At the 2025 GPU Technology Conference (GTC) in San Jose, California, NVIDIA CEO Jensen Huang revealed the company’s latest AI chip architectures, reinforcing its dominant role in AI infrastructure.

The Blackwell Ultra GB300, set for release in late 2025, and the Vera Rubin architecture, expected in 2026, headline NVIDIA’s push toward faster AI model training and inference.

These announcements come amid NVIDIA’s shift to an annual chip release cycle, a change from its previous biennial update strategy.

Huang confirmed that NVIDIA’s AI computing roadmap extends through 2028, with Rubin Ultra in 2027 and the Feynman architecture in 2028.

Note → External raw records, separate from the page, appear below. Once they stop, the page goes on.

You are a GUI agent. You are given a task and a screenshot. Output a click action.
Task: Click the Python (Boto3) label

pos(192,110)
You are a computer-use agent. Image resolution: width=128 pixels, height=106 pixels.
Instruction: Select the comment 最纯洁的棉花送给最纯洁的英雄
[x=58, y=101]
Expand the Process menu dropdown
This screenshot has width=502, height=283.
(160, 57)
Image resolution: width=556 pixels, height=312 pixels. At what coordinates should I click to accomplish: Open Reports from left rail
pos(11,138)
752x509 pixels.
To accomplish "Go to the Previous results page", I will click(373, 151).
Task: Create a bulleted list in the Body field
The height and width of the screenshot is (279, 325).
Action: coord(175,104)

While Blackwell Ultra focuses on optimizing inference speeds, Vera Rubin will introduce NVIDIA’s first custom CPU and a new GPU architecture, built to handle more complex AI workloads.


Blackwell Ultra GB300: Incremental Improvements or a Game-Changer?

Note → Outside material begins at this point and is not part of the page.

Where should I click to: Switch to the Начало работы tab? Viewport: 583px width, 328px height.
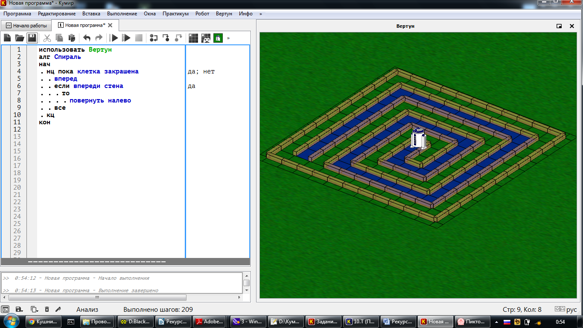pyautogui.click(x=26, y=25)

The Blackwell Ultra GB300 represents an iteration on the existing Blackwell GPUs, rather than an entirely new architecture.

Despite this, it brings several crucial upgrades that enhance AI inference performance, including:

  • 20 petaflops of AI compute power, keeping pace with the existing Blackwell GPUs but optimizing efficiency.
  • 288GB of HBM3e memory, a notable upgrade from the 192GB in Blackwell, allowing larger AI models to be processed in real-time.
  • A redesigned NVL72 rack, engineered to process tokens significantly faster, with NVIDIA claiming a 10x increase in token throughput compared to its 2022 Hopper GPUs.

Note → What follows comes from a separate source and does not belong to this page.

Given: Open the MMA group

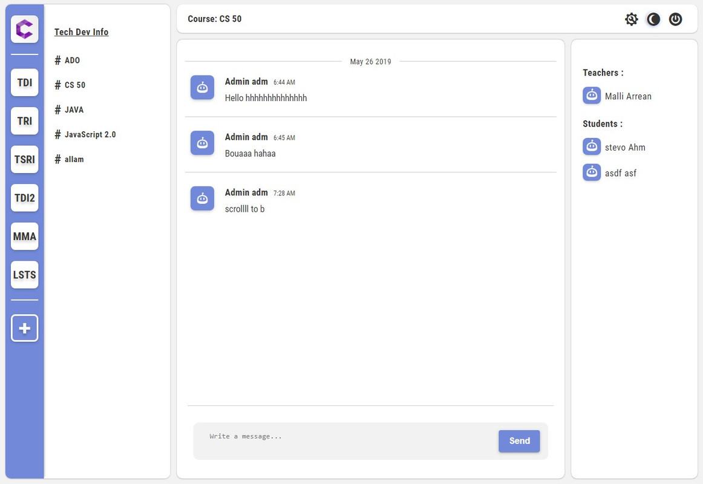Looking at the screenshot, I should [25, 237].
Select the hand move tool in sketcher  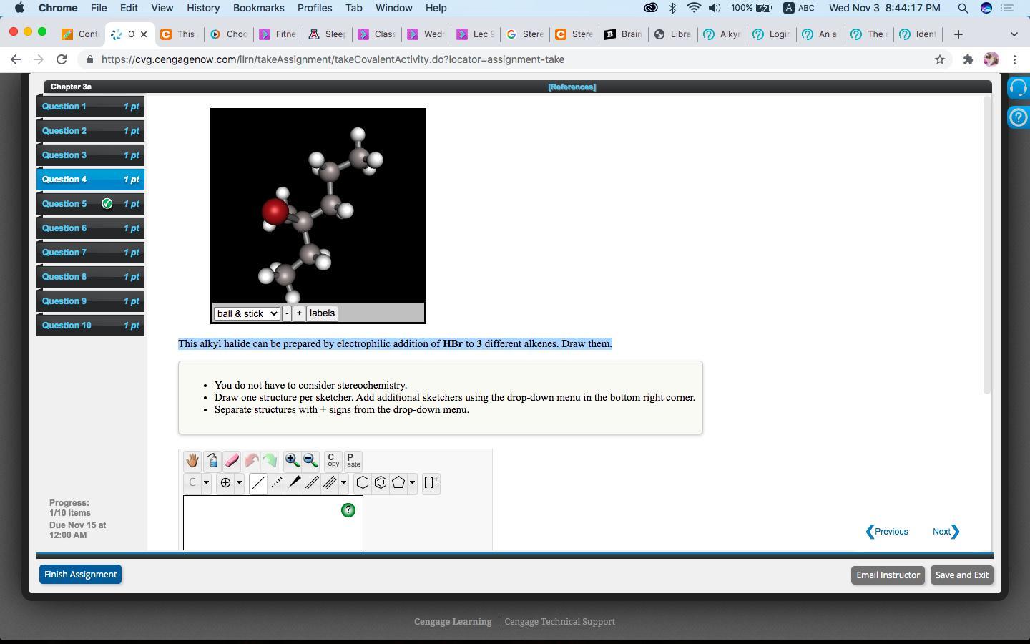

This focus on higher token processing speeds is key to large-scale AI applications, particularly for cloud providers like Amazon, Google, and Microsoft, who are under pressure to deliver faster and more responsive AI services.

What Does This Mean for AI Workloads?

The major value proposition of Blackwell Ultra lies in its efficiency improvements rather than a radical jump in raw processing power.

NVIDIA claims that by reducing power consumption per AI operation, cloud providers can increase monetization—offering faster AI inference at premium rates.

Huang stated, “With Blackwell Ultra, cloud providers can now generate up to 50 times more revenue per chip compared to the Hopper generation.”

This economic angle is critical—companies investing billions into NVIDIA-powered AI infrastructure need assurances that their spending translates into profitable AI services.

However, some investors were unimpressed with Blackwell Ultra’s moderate performance gains, leading to a 3% dip in NVIDIA’s stock.


Vera Rubin: The Shift to Custom AI Hardware (2026)

Moving beyond incremental upgrades, NVIDIA’s Vera Rubin architecture, arriving in 2026, marks a major strategic shift in its hardware approach.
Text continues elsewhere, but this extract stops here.